La  mise en scène de ces cinq jours n’aura trompé personne, avec la mobilisation des médias pour tenir en haleine le petit peuple et particulièrement celui du Rif et lui faire oublier ses propres souffrances lorsque vient l’hiver, la bise, la neige, le gel, l’enclavement ou encore la sécheresse, la faim, la soif, le chômage, le dénuement, la maladie et la misère qui va avec !  Vaine entreprise au cours de laquelle des moyens conséquents auront été déployés pour lui donner la plus grande publicité avec des encarts stupides: ballon gonflable rouge frappé de l’étoile verte à cinq branches, emportant au ciel le malheureux bambin, le conducteur de l’excavatrice exhibant à bout de bras le petit ange ou enfin montage photo avec le portrait de l’enfant superposé à l’image de l’excavation en  forme d’utérus. Une seconde naissance qui n’aura jamais lieu parce que la matrice donnera naissance à un enfant mort-né !

Jamais personne ne rendra compte pour le creusement de ce puits, à la recherche de l’eau si rare et si précieuse au péril de tous. Il n’y aura jamais aucune réaction ni enquête de ces autorités, pourtant si promptes à sur-réagir dès lors que souffle le bruissement de la moindre protestation de ceux que le chef de l’état d’alors et grand criminel avait qualifiés de voyous et de trafiquants. Il en va ainsi de la vie des misérables qui peuplent ce pays et tout  particulièrement ceux du Rif : tous les devoirs et zéro droit.
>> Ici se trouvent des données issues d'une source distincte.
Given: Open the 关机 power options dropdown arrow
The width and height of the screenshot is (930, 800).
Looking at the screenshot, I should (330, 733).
Le feuilleton de cette scénographie soporifique aura tenu en haleine des millions de marocains d’ici et d’ailleurs mais également nos contemporains dans le monde. L’entreprise n’en  était pas moins vouée à l’échec pour les raisons citées plus haut et d’autres que l’histoire mettra en lumière.
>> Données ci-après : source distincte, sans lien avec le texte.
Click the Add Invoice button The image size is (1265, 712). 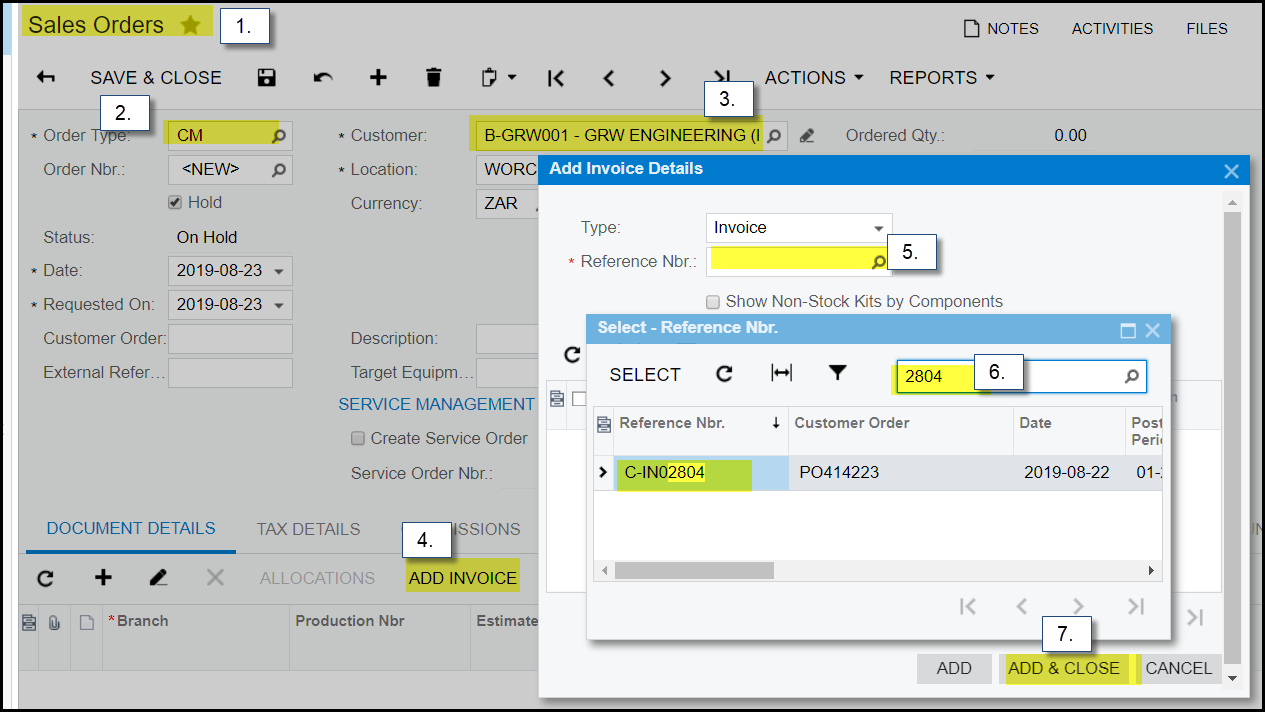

Coup de fil scénographique

Mais avec ce régime ignoble, il y a toujours une cerise sur le gâteau empoisonné comme ce coup de téléphone aux parents éplorés, face télévision. Une autre coutume scélérate de ce prétendu roi des pauvres, chef de mafia insatiable, milliardaire, pilleur des richesses de son pays, abonné aux îles vierges, aux banques suisses, aux manigances les plus sombres et « appauvrisseur » de ses compatriotes. On se souvient que chaque année, le tyran distribue des cartables « à deux balles », comme les ont surnommés les marocains, à des écoliers tétanisés par la peur d’affronter du regard leur bienfaiteur fugace qui, sitôt le stock de serviettes scolaires épuisé,  s’en retournera à sa sieste pendant que ses comptes en banques continueront de grossir encore et encore de millions de cartables que les petits écoliers ne verront jamais. Tout comme pour la distribution de paniers de victuailles du ramadan. Nul média ne montrera jamais l’envers du décor, les files d’attente sous un soleil accablant depuis l’aube avec interdiction de quitter les lieux, l’attente de Pharaon, les admonestations des agents d’autorité, les leçons sur la conduite à tenir face au despote, le modus operandi du baisemain, le regard condescendant des mafieux accompagnant le « bienfaiteur »……….

Pour un temps et pour un temps seulement, ce somnifère des consciences en forme d’abominable tragédie, aura fait oublier aux marocains et au reste du monde qu’à une centaine de kilomètres de là, à vol d’oiseau, des femmes et des hommes tentèrent en octobre 2016 de secouer, pour la énième fois,  le joug qui accable leur région. Ils s’étaient levés pour que Rayan et les siens aient accès à l’école, aux soins, à l’emploi et à la dignité à laquelle aspire tout être humain. Depuis, ces grands patriotes paient de siècles de prison leur magnifique combat pour la liberté. Nous ne les oublierons jamais.